Exercise instructions :: Reproduce the data below, replacing "legend entry" with "key item" wherever it occurs and keeping everything else the same.
* * *
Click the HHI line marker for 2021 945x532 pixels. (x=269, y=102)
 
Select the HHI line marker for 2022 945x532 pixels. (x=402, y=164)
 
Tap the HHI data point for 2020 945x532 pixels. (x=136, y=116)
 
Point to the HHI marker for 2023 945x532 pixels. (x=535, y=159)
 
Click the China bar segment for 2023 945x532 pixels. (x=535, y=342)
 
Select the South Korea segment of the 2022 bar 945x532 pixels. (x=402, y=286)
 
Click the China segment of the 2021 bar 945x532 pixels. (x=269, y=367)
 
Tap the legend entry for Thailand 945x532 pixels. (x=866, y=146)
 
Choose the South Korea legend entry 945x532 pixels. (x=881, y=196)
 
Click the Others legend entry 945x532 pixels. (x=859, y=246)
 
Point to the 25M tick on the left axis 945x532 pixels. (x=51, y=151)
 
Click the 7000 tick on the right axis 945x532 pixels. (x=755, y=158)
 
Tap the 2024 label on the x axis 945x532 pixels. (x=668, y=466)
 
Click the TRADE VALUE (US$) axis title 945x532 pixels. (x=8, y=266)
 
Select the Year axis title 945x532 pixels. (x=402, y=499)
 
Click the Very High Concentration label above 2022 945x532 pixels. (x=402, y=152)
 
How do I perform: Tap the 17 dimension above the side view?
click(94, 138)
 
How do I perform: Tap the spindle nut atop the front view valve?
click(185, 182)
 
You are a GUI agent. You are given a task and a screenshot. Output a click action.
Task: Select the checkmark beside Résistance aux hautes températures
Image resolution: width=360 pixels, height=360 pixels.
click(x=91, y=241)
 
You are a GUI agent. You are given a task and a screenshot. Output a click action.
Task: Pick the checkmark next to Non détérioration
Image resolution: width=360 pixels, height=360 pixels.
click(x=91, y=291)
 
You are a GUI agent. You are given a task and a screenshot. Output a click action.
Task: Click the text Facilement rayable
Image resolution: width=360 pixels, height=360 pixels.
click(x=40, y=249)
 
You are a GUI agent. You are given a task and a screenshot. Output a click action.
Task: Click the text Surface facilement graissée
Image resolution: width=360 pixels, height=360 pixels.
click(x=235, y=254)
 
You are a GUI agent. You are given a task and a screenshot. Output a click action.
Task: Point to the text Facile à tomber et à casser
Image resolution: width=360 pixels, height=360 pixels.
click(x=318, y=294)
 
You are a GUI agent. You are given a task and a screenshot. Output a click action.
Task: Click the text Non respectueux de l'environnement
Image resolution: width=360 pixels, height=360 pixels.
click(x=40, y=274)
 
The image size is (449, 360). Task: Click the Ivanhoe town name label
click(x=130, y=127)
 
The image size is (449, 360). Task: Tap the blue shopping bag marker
* * *
Task solution ::
Click the HHI line marker for 2021 945x532 pixels. (x=269, y=102)
 
Select the HHI line marker for 2022 945x532 pixels. (x=402, y=164)
 
Tap the HHI data point for 2020 945x532 pixels. (x=136, y=116)
 
Point to the HHI marker for 2023 945x532 pixels. (x=535, y=159)
 
Click the China bar segment for 2023 945x532 pixels. (x=535, y=342)
 
Select the South Korea segment of the 2022 bar 945x532 pixels. (x=402, y=286)
 
Click the China segment of the 2021 bar 945x532 pixels. (x=269, y=367)
 
Tap the key item for Thailand 945x532 pixels. (x=866, y=146)
 
Choose the South Korea key item 945x532 pixels. (x=881, y=196)
 
Click the Others key item 945x532 pixels. (x=859, y=246)
 
Point to the 25M tick on the left axis 945x532 pixels. (x=51, y=151)
 
Click the 7000 tick on the right axis 945x532 pixels. (x=755, y=158)
 
Tap the 2024 label on the x axis 945x532 pixels. (x=668, y=466)
 
Click the TRADE VALUE (US$) axis title 945x532 pixels. (x=8, y=266)
 
Select the Year axis title 945x532 pixels. (x=402, y=499)
 
Click the Very High Concentration label above 2022 945x532 pixels. (x=402, y=152)
 
How do I perform: Tap the 17 dimension above the side view?
click(94, 138)
 
How do I perform: Tap the spindle nut atop the front view valve?
click(185, 182)
 
You are a GUI agent. You are given a task and a screenshot. Output a click action.
Task: Select the checkmark beside Résistance aux hautes températures
Image resolution: width=360 pixels, height=360 pixels.
click(x=91, y=241)
 
You are a GUI agent. You are given a task and a screenshot. Output a click action.
Task: Pick the checkmark next to Non détérioration
Image resolution: width=360 pixels, height=360 pixels.
click(x=91, y=291)
 
You are a GUI agent. You are given a task and a screenshot. Output a click action.
Task: Click the text Facilement rayable
Image resolution: width=360 pixels, height=360 pixels.
click(x=40, y=249)
 
You are a GUI agent. You are given a task and a screenshot. Output a click action.
Task: Click the text Surface facilement graissée
Image resolution: width=360 pixels, height=360 pixels.
click(x=235, y=254)
 
You are a GUI agent. You are given a task and a screenshot. Output a click action.
Task: Point to the text Facile à tomber et à casser
Image resolution: width=360 pixels, height=360 pixels.
click(x=318, y=294)
 
You are a GUI agent. You are given a task and a screenshot. Output a click action.
Task: Click the text Non respectueux de l'environnement
Image resolution: width=360 pixels, height=360 pixels.
click(x=40, y=274)
 
The image size is (449, 360). Task: Click the Ivanhoe town name label
click(x=130, y=127)
 
The image size is (449, 360). Task: Tap the blue shopping bag marker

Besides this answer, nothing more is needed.